SALT LAKE CITY — A task force created to boost protections for Utah agriculture is asking lawmakers to direct an additional $1 million to target non-native weeds and provide incentives to buy Utah-grown food when at all possible.

The 29 recommendations by the Utah Agriculture Sustainability Task Force grew out of seven months of meetings and research.

Members also want additional reform carved out at the federal level, most notably revisions to the immigrant guest worker program that would allow temporary workers to stay as long as three years for work in the dairy or sheep industry.

Such a measure has been introduced in Washington by Sen. Mike Lee, R-Utah, in a proposal called the DASH Act, which would revise the H2a program estimated to be used by fewer than 5 percent of U.S. farms. Under the law's current constraints, dairy farms and sheep herders are ineligible to participate.

The state should also resist using E-verification of worker's citizenship status until suitable federal guest worker laws are in place, according to the group.

The task force, which unveiled its recommendations to the Utah Legislature's Natural Resources Interim Committee on Wednesday, also wants the federal government to eliminate subsidies for agricultural products such as corn if they are used for the development of energy like bio-fuels.

The steps to help farms are necessary in light of the increasing pressures coming to bear on the modern-day farmer, according to task force chair Lt. Gov. Greg Bell.

Such pressures outlined by the task force include the urbanization of the Wasatch Front, population growth and fluctuating operating costs.

The task force cited a 2008 Governor's Office of Planning and Budget report that said Utah will need to develop nearly 200,000 additional acres of farmland by 2030 to meet population trends if they continue.

"We must recognize that we cannot continue the path we have been taking with regards to protecting our prime farmland and expect different results," said Agriculture and Food Commissioner Leonard Blackham. "Conservation easements are a needed option if we wish to protect our access to locally grown fruits and vegetables."

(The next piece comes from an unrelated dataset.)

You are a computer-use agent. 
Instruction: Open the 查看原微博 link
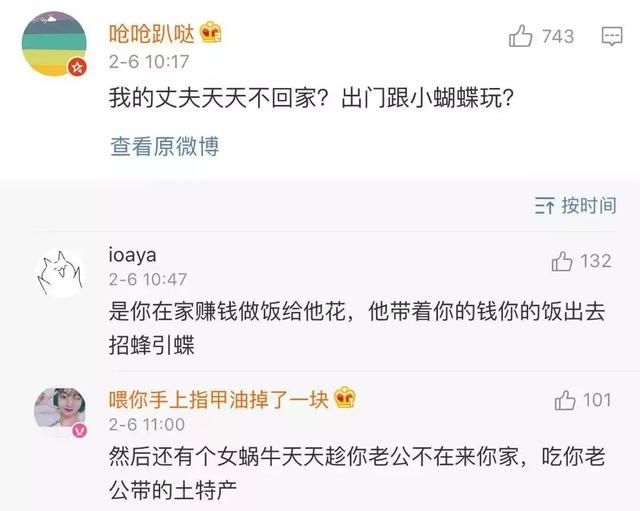(x=164, y=147)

Other task force recommendations include:

• Create a separate greenbelt designation for smaller-acreage operations.

• Develop incubator kitchens in each county to provide small-scale agricultural start-ups with a place to test new products.

•  Support Utah HB116 (Guest Worker Program): an ample, sustainable and legal workforce is critical for our farms and ranches.

• Provide a fund for central distribution points to purchase Utah agricultural products

The recommendations come even as the Utah Farm Bureau is in the midst of its annual convention staged this year in Davis County and scheduled to end Friday. Organizers say the 30,000-member group is in the process of crafting new ways to promote Utah agriculture and convey its importance to the average consumer.

Among the speakers at the event are Sen. Orrin Hatch, R-Utah, and economist Jeff Thredgold from Zions Bank.